The importance of protections of the Endangered Species Act (ESA) for sustaining and improving the lot of Yellowstone grizzly bears cannot be overestimated. Since bears were listed in 1975, it has been possible to secure protections for vast lands in the ecosystems where they live —protections that the government would not have otherwise afforded. The Park Service cleaned up its act, by pursuing major sanitation initiatives and hiring dedicated crews of rangers to enforce rules to keep bears from becoming habituated to human foods: these steps were critical, as garbage-addicted bears die at very high rates and also pose a safety hazard to the public. The Forest Service retired or moved numerous sheep grazing allotments out of bear habitat because of major conflicts between grizzly bears and sheep herders, the result of bears’ inability to resist dining on mutton if given a chance. The Forest Service also restored large tracts of degraded habitat and closed hundreds of miles of roads.

What many people may not appreciate is how many of these measures, particularly related to habitat management by the Forest Service, was the direct result of litigation by conservationists. The capable attorneys at Earthjustice scored many of these wins. This litigation was successful in large measure because of the ESA’s requirement to use the best available science and to take a precautionary approach to avoid harming listed species.
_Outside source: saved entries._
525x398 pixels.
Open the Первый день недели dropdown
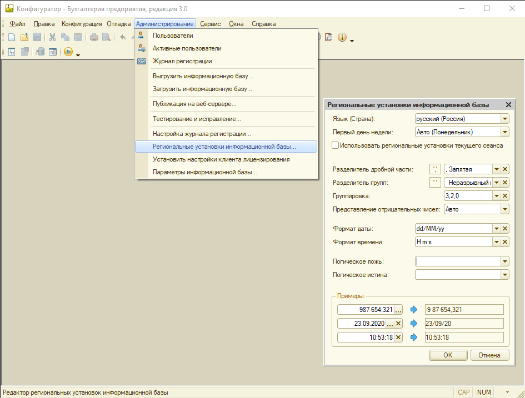pos(504,132)

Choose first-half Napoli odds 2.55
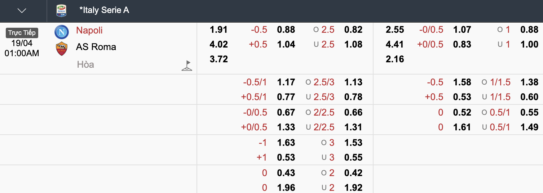(395, 30)
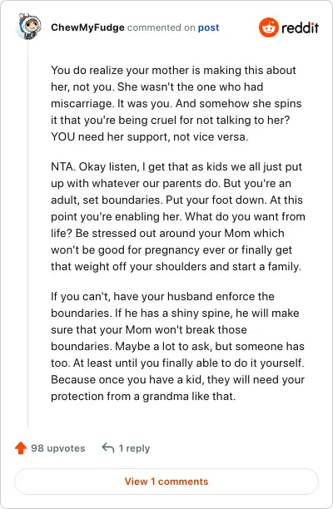Click the line starting "If you can't, have your husband"
Viewport: 333px width, 509px height.
pyautogui.click(x=162, y=296)
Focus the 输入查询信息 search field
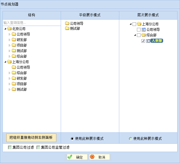This screenshot has width=180, height=163. pyautogui.click(x=31, y=23)
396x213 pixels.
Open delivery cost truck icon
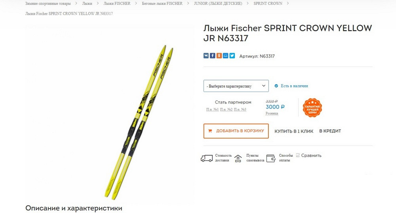coord(207,158)
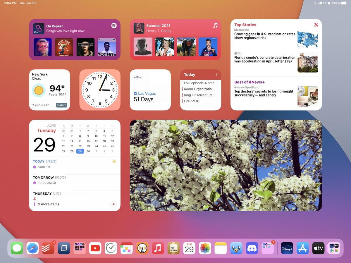Open Disney+ from the dock
Viewport: 351px width, 263px height.
[x=287, y=248]
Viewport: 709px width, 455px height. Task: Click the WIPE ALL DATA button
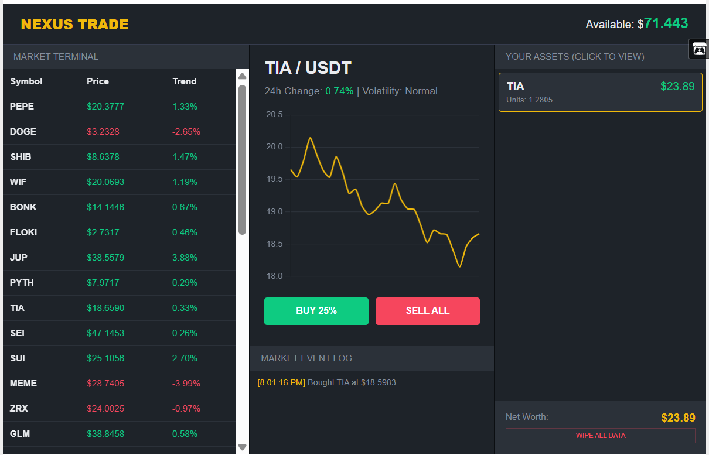(x=600, y=436)
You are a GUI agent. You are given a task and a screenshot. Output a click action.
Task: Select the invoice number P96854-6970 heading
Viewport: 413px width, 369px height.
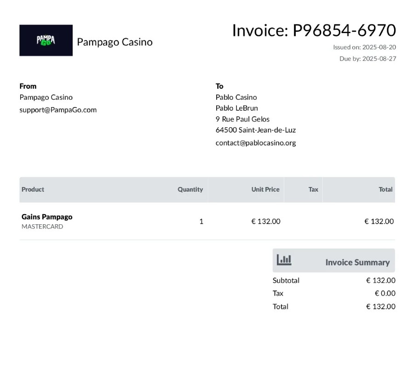[x=314, y=30]
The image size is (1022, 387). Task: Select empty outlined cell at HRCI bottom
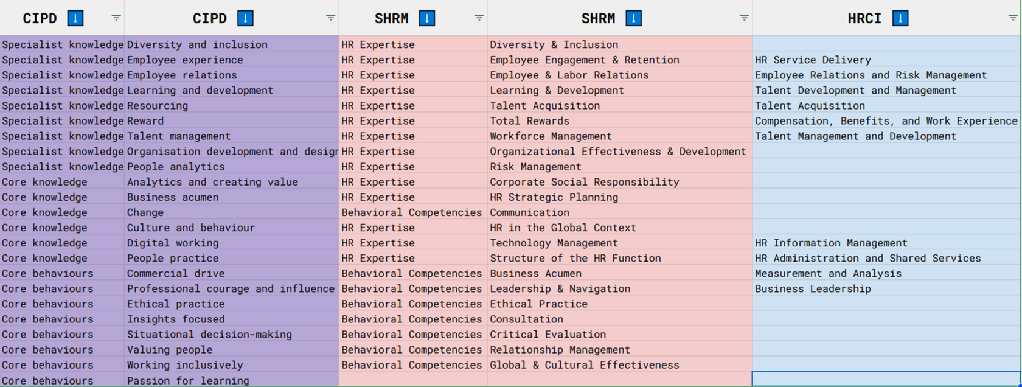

Today, in the face of rapid changes in their environment and ongoing threats, Yellowstone grizzlies still need endangered species protections. The ESA’s requirements of scientific oversight for agency activities, a precautionary approach to decision-making, and the law’s prohibition against killing threatened species will all be essential to achieving long-term recovery for the Yellowstone grizzly. Continued ESA protections will help ensure that future generations will have the thrill of being able to see a grizzly in the wild in and around our nation’s oldest park.